Discussions of human behavior in the media tend to pit one of these “explanations” against another and ask which better accounts for our foibles and actions. Longino argues that by relying too heavily on the nature-nurture debate and framing the conversation about human behavior in terms of competing research programs, the popular press has “fuel[ed] anticipation of intervention at the level of the individual”—providing (on aggression) superficial scientific support for the American incarceration culture and (on sexual orientation) contributing to a changing conversation about homosexuality as a civil rights issue. The political implications of research on human behavior are never clear-cut because they rely on a conflation of an individual's behavior with her or his identity.

One possible escape from this dilemma, Longino posits, may be to think of behavior as social. After all, most aggressive or sexual acts involve more than one person and take place in a specific cultural context. This is the one place I feel her careful analysis falls short. After she meticulously examines how scientists' choice of ontological subjects affects their analyses, she is less attentive to the consequences of her own choices. If she had selected a wider swath of behavioral research from the outset (including, for example, ethological perspectives), Longino may have seen less of an individualist bias in both the professional and popular literature (of course, such a choice would have made her project far less manageable). But this is a minor quibble with a fascinating book.

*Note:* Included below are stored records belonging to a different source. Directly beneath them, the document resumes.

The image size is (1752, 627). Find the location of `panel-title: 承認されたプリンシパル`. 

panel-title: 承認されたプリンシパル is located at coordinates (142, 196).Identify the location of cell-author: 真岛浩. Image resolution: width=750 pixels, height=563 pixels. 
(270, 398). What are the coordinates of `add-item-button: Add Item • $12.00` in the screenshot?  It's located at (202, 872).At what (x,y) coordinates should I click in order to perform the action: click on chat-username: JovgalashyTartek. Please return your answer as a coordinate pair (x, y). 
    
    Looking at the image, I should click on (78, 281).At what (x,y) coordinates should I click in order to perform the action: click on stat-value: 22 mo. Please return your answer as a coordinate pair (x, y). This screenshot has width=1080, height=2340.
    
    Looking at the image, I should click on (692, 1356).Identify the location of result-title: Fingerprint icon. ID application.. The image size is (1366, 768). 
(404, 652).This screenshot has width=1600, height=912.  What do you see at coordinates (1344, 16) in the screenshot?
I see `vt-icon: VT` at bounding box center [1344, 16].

As a result of her commitment to methodological pluralism, Longino refuses to advocate for one research strategy over another. For human behavior, the obvious poles of the debate are defined by nature and nurture. But, she notes, all sides of the nature-nurture debate already agree that both genetic and environmental factors are important. So the far more interesting question is “how should scientific research on human behavior inform discussions of social policy?” In Studying Human Behavior, Longino has clearly articulated the methodological plurality of research on human behavior. She leaves to scientists and science writers the responsibility of shedding the last vestiges of their Kuhnian expectations.